Task to complete: Go through the lines below and tally each one holding "April". Write only the total.

[Collected data]
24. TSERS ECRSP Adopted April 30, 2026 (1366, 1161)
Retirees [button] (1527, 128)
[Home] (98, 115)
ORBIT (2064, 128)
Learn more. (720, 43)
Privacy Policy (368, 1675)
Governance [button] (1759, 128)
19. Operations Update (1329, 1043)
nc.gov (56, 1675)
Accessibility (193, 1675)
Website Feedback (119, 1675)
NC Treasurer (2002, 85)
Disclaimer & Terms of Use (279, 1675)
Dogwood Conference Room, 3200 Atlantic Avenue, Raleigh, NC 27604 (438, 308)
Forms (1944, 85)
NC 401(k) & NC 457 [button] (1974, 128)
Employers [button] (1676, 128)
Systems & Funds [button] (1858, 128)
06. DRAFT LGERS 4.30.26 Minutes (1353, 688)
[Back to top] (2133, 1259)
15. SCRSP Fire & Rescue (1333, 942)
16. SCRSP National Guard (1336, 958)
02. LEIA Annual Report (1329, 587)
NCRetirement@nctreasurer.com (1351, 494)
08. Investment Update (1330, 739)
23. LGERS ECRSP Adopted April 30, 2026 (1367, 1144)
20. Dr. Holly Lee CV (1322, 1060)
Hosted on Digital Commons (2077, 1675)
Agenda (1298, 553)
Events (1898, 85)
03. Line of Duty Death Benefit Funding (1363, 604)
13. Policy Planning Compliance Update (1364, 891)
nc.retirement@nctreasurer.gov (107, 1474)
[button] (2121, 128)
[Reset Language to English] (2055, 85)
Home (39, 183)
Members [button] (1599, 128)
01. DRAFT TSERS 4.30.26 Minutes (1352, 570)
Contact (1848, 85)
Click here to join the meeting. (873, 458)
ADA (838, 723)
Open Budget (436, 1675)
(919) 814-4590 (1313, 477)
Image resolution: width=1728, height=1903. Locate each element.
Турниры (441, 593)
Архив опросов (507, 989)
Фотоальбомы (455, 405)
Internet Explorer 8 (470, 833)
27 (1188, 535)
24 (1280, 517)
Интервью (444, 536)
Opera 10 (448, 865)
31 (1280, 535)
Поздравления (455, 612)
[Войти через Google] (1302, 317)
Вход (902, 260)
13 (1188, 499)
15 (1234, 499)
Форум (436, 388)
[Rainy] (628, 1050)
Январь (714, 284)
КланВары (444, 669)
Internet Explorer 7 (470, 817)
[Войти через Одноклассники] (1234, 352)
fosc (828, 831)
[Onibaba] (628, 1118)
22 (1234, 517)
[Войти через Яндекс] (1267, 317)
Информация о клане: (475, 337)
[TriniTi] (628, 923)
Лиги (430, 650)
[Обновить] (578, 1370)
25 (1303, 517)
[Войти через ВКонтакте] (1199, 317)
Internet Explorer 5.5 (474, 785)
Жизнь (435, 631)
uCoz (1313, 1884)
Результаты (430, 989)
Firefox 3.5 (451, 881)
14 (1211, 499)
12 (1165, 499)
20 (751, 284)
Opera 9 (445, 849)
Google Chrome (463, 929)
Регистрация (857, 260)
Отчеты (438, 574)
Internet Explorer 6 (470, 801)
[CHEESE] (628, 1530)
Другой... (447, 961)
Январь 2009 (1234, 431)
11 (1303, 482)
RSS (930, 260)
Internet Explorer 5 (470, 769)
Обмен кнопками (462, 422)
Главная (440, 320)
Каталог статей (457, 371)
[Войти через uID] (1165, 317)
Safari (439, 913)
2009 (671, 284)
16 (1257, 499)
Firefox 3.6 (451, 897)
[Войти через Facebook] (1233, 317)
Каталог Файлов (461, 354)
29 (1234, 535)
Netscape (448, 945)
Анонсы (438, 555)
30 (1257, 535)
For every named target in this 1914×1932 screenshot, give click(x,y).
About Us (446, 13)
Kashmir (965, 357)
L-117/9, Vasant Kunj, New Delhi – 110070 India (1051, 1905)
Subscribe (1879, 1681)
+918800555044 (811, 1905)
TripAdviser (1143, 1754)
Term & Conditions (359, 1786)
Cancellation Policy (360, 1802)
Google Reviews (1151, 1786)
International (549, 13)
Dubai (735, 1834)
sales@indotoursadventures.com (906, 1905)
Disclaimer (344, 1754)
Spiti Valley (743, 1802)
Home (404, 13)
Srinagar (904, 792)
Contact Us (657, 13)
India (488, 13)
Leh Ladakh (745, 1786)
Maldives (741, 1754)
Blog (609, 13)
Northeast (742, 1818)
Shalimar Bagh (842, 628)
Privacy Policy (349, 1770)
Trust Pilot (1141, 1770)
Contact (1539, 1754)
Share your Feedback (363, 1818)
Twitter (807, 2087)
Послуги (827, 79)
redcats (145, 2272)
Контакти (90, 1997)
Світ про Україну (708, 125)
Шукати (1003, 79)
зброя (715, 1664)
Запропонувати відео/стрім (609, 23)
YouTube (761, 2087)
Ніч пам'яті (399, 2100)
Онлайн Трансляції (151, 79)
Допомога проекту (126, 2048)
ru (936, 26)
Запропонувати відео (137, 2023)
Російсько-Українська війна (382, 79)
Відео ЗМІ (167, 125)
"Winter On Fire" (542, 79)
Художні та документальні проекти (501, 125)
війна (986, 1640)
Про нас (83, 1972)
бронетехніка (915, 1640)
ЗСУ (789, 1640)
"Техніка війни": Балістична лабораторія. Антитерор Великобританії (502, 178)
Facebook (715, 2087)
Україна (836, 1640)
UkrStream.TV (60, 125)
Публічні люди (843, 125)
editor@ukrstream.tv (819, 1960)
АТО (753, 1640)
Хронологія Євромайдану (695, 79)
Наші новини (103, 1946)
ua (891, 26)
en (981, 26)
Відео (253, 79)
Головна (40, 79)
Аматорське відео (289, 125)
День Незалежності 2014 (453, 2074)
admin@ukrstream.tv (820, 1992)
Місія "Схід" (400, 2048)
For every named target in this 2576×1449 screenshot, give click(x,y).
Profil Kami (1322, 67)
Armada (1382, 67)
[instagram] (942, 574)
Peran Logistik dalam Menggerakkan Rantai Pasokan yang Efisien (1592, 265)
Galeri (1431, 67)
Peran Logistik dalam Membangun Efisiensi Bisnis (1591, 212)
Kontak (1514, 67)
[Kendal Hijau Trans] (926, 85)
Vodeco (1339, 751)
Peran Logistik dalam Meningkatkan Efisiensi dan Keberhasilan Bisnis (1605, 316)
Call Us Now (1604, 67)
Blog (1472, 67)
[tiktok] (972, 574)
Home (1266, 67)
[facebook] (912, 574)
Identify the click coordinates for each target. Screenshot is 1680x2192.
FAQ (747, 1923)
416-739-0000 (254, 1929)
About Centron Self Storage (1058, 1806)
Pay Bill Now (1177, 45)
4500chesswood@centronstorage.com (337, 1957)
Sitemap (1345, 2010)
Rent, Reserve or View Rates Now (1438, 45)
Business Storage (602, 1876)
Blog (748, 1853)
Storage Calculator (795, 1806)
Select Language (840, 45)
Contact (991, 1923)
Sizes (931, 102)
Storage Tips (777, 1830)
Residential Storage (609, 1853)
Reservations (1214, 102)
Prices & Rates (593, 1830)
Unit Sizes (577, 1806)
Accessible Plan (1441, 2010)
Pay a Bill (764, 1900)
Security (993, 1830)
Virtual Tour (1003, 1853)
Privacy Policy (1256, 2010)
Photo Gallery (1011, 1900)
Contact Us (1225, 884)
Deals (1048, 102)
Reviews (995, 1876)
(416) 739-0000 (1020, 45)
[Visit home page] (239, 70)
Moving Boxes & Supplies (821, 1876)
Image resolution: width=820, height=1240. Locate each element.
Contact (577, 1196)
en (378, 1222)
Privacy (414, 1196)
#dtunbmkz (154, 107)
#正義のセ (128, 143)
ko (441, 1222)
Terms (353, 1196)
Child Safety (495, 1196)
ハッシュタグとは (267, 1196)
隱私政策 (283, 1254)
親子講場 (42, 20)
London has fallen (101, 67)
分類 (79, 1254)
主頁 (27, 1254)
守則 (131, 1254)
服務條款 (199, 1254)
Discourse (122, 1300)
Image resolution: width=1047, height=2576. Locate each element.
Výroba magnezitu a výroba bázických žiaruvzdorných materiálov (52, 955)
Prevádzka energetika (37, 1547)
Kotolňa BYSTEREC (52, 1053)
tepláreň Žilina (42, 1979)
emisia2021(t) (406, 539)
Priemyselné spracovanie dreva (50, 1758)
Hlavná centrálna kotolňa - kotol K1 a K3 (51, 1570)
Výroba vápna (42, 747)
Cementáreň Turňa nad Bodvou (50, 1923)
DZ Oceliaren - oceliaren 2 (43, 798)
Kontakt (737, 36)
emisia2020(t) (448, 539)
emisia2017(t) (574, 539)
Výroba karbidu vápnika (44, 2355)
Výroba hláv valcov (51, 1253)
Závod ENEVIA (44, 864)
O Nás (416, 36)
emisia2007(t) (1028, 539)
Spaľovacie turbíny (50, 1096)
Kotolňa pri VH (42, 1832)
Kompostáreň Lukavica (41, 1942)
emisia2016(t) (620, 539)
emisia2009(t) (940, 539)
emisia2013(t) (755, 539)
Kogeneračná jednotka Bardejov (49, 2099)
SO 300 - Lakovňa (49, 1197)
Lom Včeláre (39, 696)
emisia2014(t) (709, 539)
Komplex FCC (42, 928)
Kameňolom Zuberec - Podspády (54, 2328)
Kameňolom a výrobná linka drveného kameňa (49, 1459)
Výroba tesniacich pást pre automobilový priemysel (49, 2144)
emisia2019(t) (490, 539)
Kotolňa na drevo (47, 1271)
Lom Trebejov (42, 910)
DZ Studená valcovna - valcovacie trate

Exercise output: 2